* Begin *

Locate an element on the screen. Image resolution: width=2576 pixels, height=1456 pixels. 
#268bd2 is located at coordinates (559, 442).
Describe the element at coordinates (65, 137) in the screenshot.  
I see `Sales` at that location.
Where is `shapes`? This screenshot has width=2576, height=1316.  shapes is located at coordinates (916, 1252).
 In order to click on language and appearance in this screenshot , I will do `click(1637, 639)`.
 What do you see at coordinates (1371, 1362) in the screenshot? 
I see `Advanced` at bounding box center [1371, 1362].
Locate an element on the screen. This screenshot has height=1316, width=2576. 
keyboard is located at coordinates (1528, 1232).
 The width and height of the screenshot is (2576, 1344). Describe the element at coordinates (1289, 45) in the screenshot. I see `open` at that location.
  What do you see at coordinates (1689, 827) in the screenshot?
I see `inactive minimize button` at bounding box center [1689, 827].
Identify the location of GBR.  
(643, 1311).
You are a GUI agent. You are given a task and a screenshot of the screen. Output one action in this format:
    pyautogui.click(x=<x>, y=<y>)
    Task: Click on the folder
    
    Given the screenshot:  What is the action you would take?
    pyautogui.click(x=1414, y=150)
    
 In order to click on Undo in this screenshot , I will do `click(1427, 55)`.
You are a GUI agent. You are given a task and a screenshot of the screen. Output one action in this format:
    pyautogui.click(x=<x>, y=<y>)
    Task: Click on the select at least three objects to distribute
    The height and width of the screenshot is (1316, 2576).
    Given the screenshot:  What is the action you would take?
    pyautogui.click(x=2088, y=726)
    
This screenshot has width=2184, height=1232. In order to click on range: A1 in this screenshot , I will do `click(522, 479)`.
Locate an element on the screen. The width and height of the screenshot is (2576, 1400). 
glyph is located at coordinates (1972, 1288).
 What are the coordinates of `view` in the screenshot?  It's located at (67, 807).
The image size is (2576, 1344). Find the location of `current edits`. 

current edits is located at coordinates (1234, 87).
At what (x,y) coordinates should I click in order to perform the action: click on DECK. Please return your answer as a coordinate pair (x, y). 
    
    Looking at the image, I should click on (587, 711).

* End *

Copy out each line of the listing above that contains the word "should".

== In response ==
At what (x,y) coordinates should I click in order to perform the action: click on DECK. Please return your answer as a coordinate pair (x, y). 
    Looking at the image, I should click on (587, 711).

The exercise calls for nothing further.